Collected data:
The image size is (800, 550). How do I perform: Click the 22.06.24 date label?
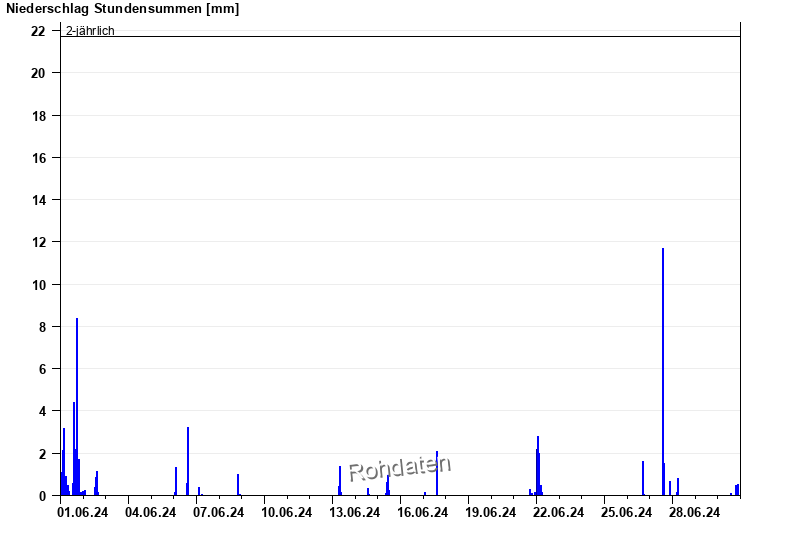tap(558, 513)
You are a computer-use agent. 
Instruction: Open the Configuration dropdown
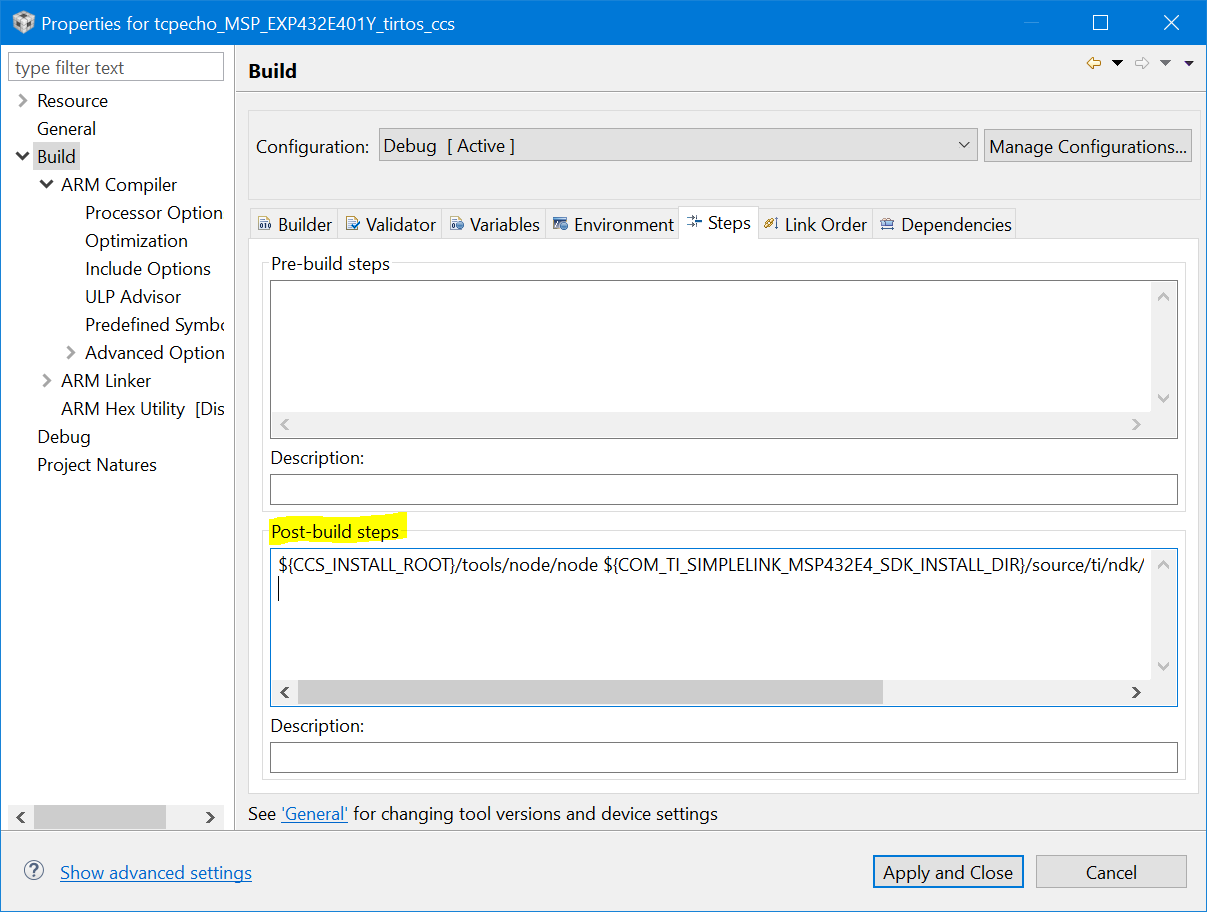tap(678, 146)
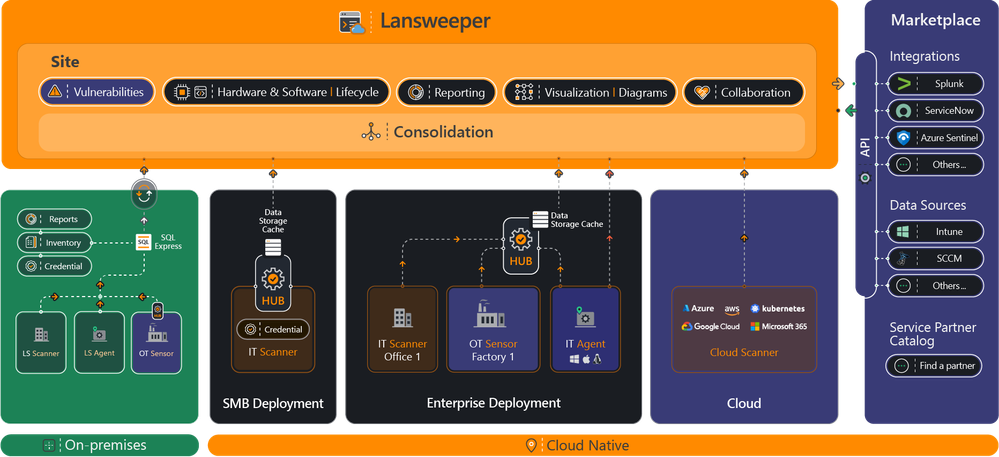
Task: Open Visualization Diagrams pill
Action: 589,93
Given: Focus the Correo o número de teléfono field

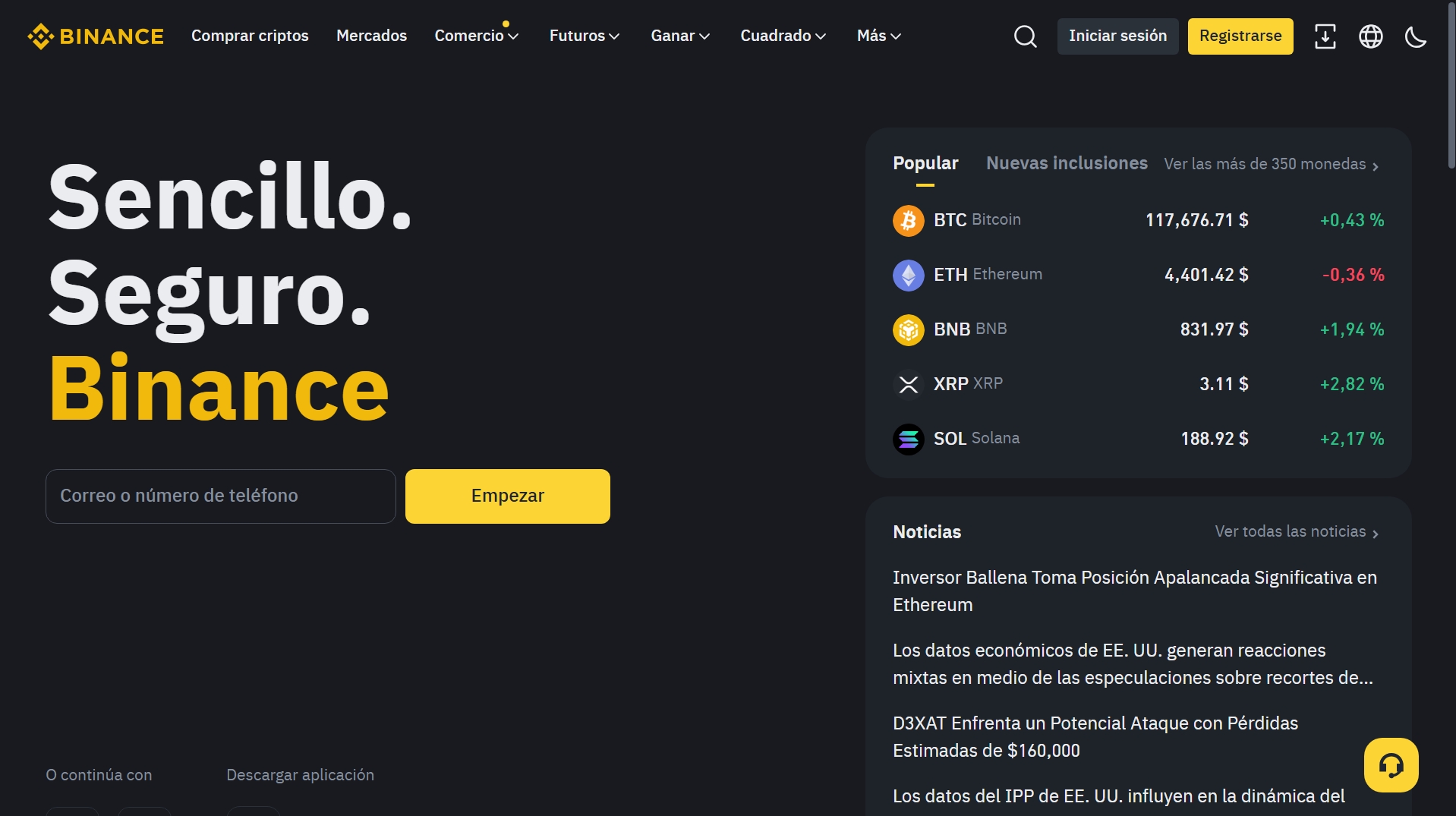Looking at the screenshot, I should (x=221, y=496).
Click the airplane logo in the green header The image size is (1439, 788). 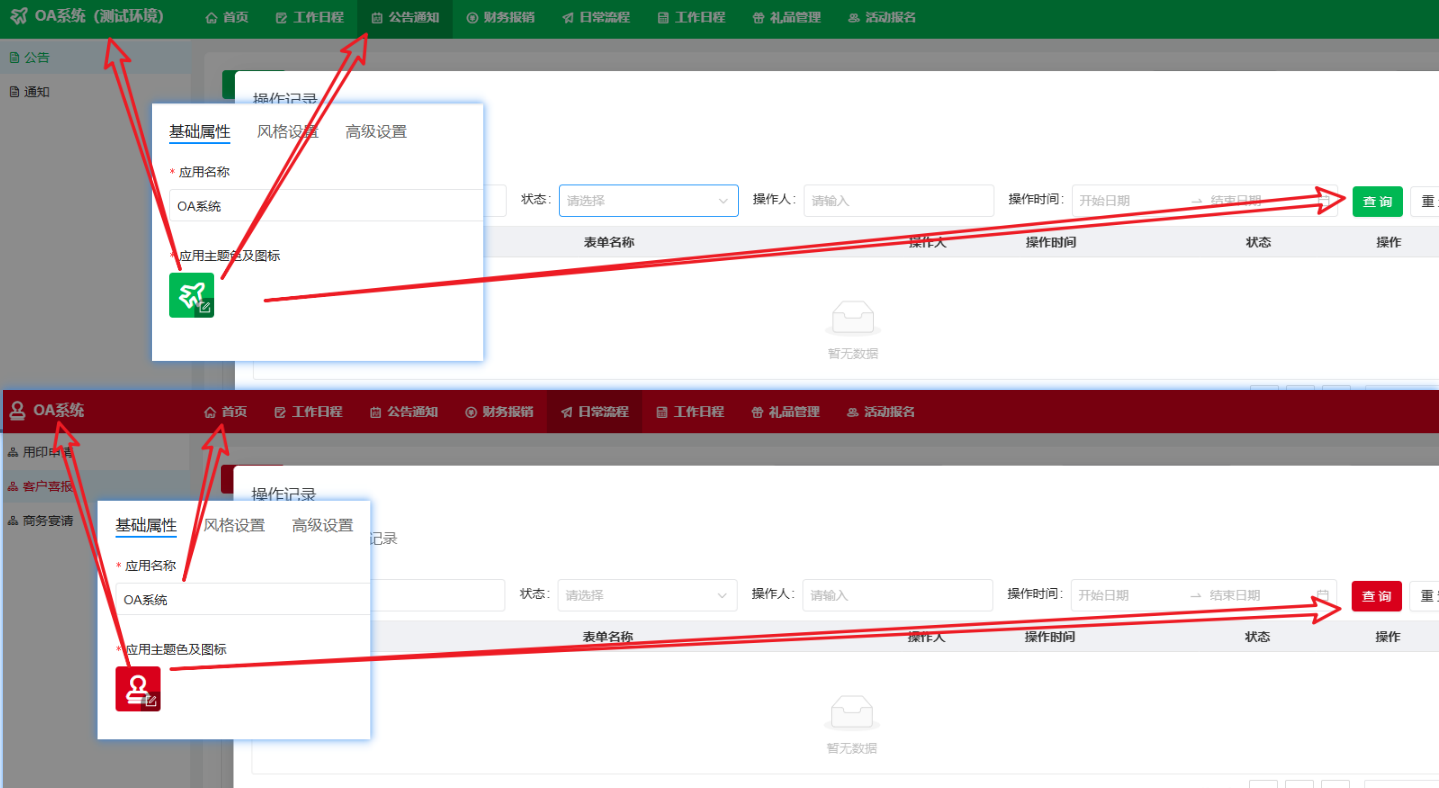18,18
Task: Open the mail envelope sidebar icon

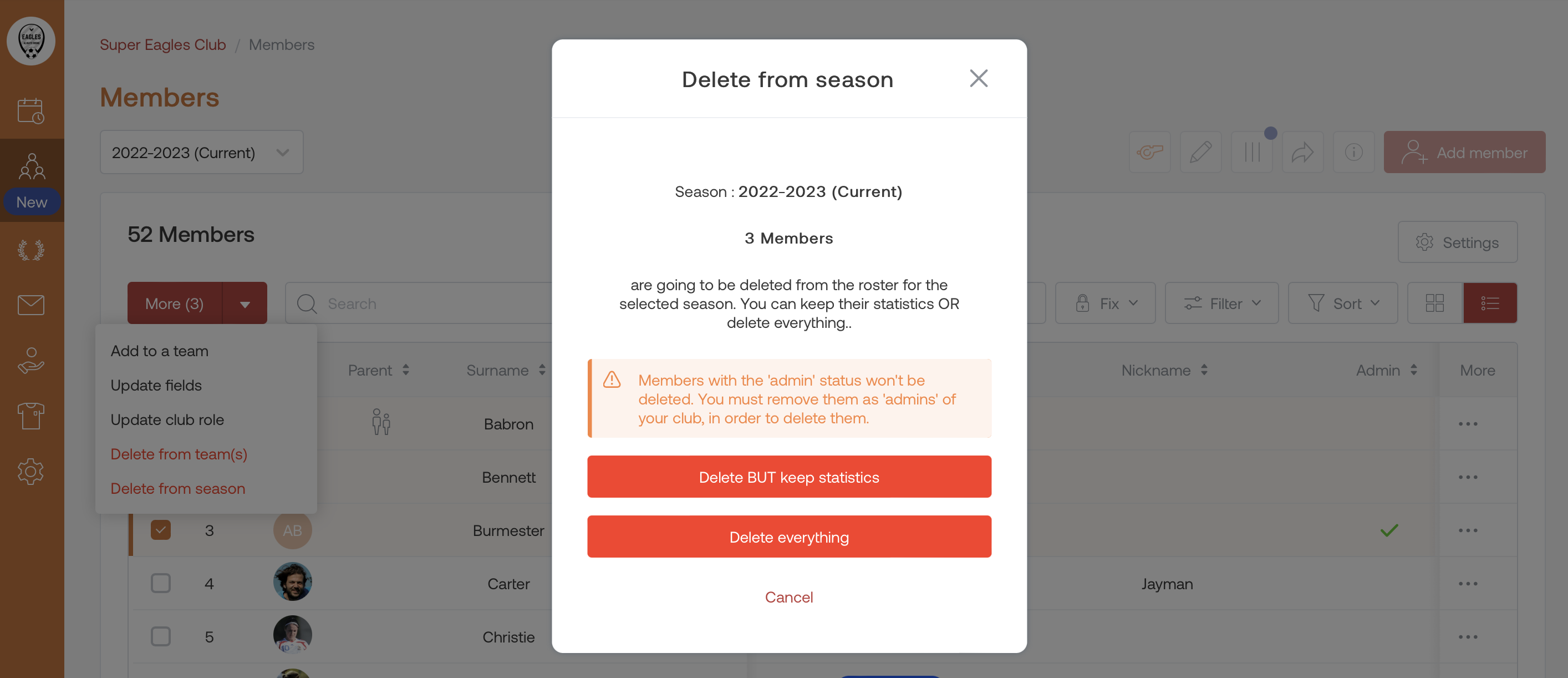Action: point(31,305)
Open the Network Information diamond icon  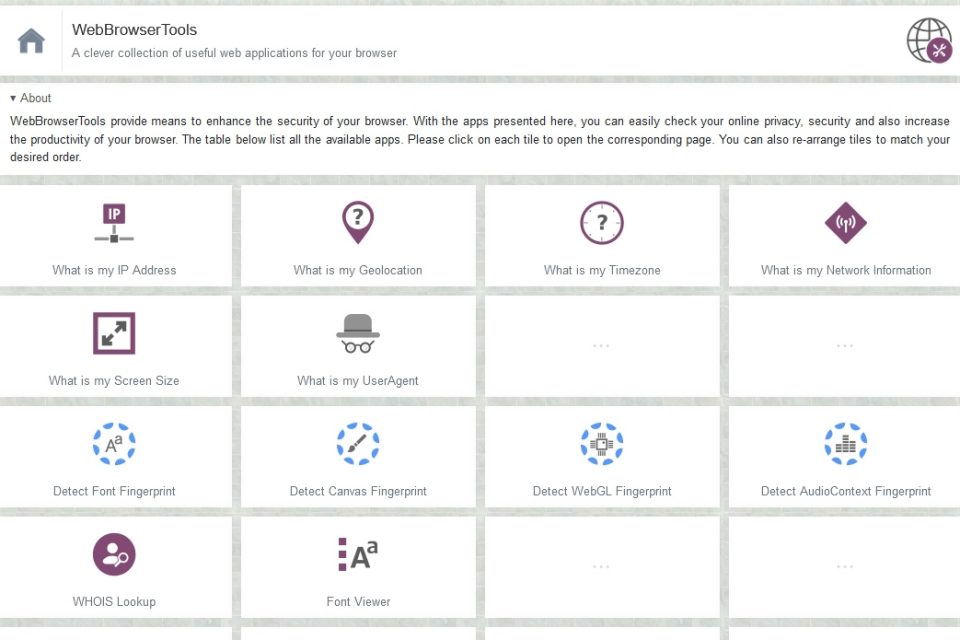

# [WHAT YOU WILL DO]
Exactly as written, set down the lines from the line holding "Task: Open the mail envelope sidebar icon" to the last line of the data, both ends included, pictures excluded.

# [ANSWER FOR THIS EXERCISE]
Task: Open the mail envelope sidebar icon

Action: point(31,305)
Open the Network Information diamond icon  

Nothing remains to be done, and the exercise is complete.